Italian government agency

The Italian Trade Agency (also ITA, in Italian: Agenzia ICE) is a government agency of the Italian Republic whose purpose is to promote foreign trade and Italy's exports. It was established in 1926 with the Decreto reale n. 800 with the name of INE (Istituto nazionale per le esportazioni, "National Institute for Exports") and had the main task of "promoting the development of exports of products coming from the Italian soil and industry".
In 1935, the institute also developed specific skills in the field of imports by changing its name to Istituto nazionale per gli scambi con l'estero ("National Institute for Foreign Trade"). Subsequently, in 1945 it took the name ICE – Istituto nazionale per il commercio estero.

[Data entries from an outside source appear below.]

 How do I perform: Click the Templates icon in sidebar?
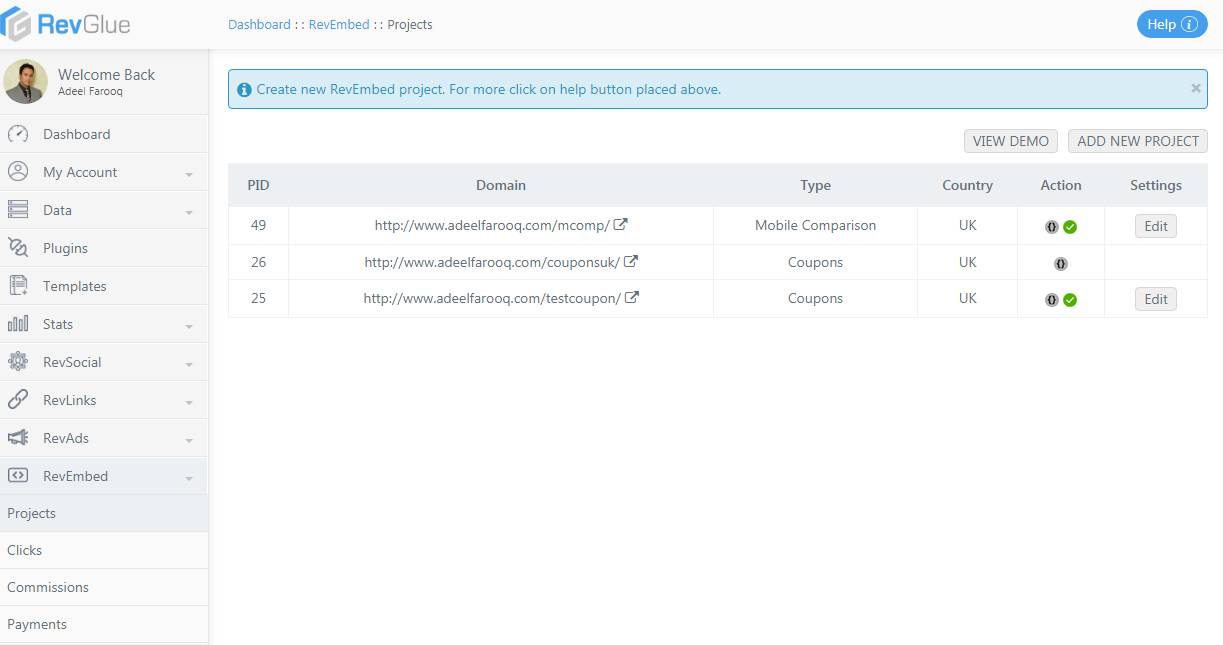click(x=18, y=286)
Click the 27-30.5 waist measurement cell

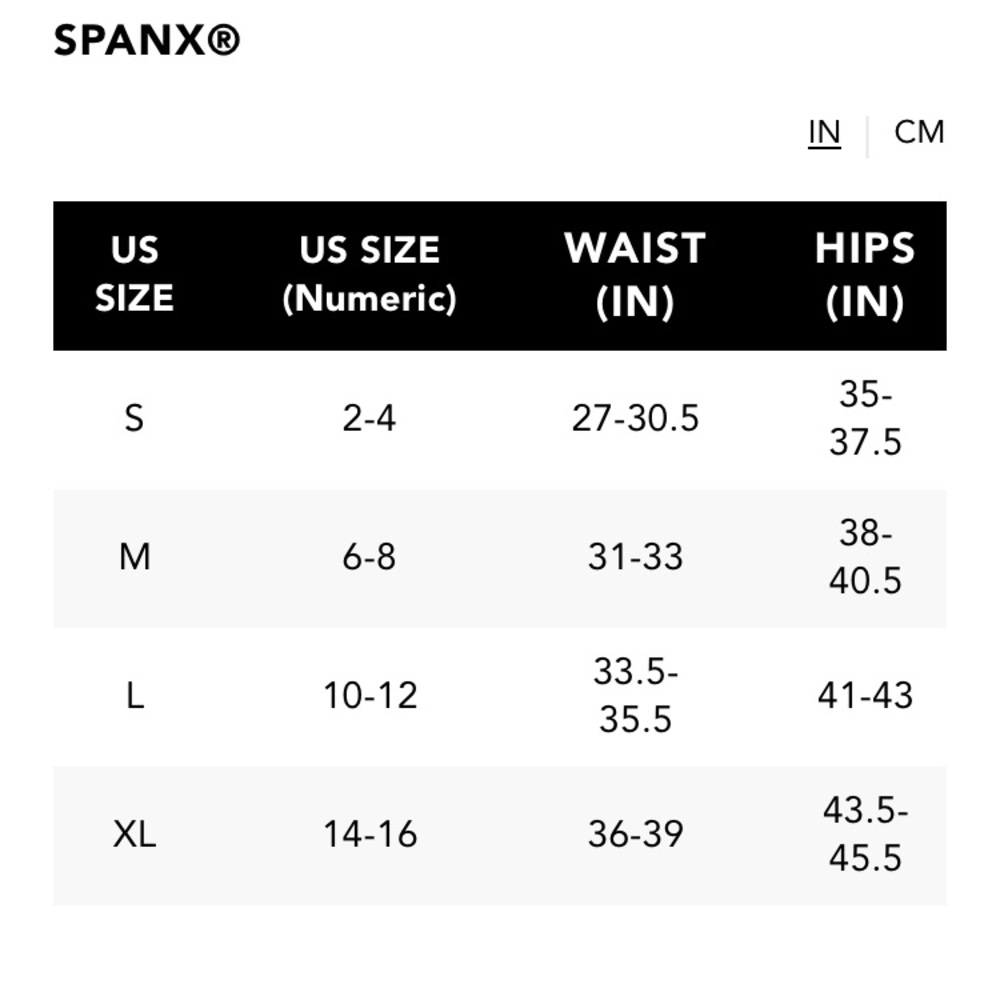[634, 418]
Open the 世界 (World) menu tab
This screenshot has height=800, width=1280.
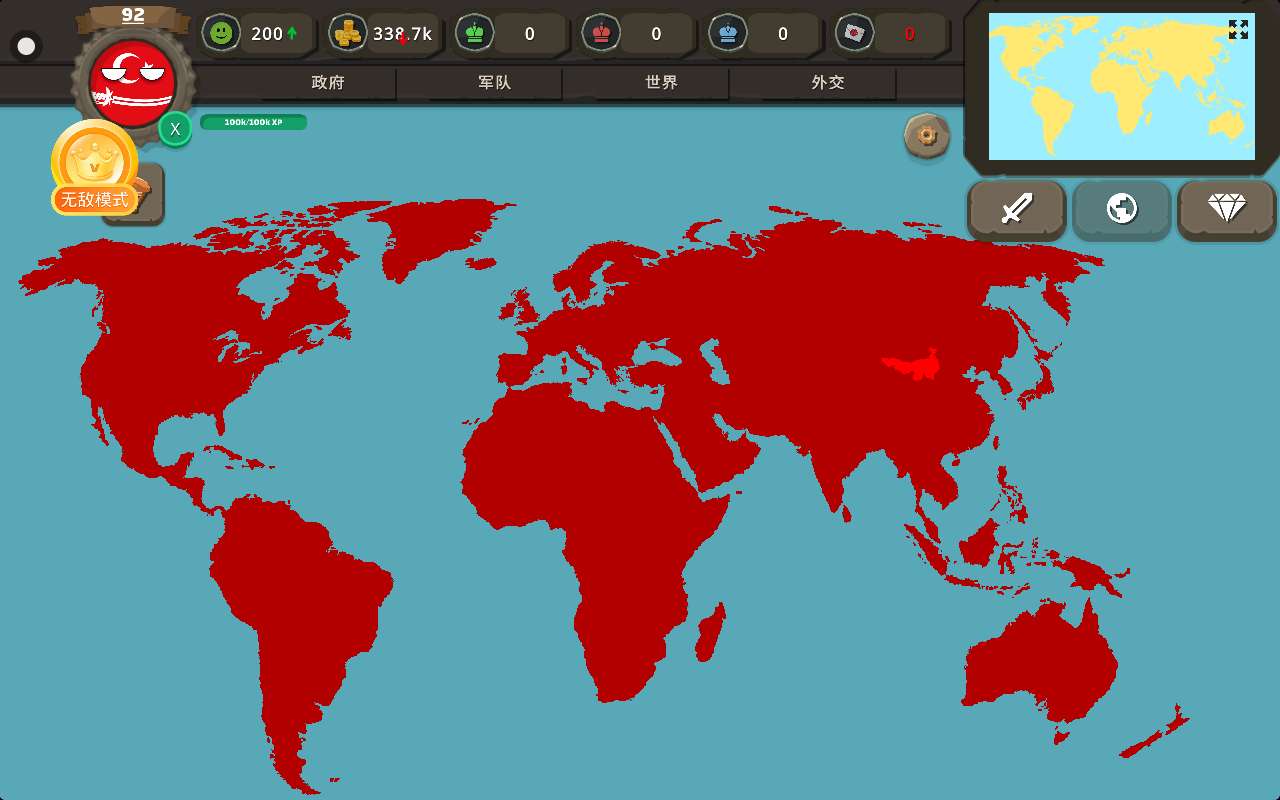point(661,83)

In July 2011, the ICE was abolished and shortly after in December 2011 it was reconstituted in the form of government agency with the name "ICE – Agency for the promotion abroad and internationalization of Italian companies" (ICE – Agenzia per la promozione all'estero e l'internazionalizzazione delle imprese italiane). After about 12 months of transitional management, from 1 January 2013 the new ICE Agency has been operational to support Italian exports and investments around the world and to encourage foreign investments in Italy. Outside Italy, it's best known as the Italian Trade Agency (ITA).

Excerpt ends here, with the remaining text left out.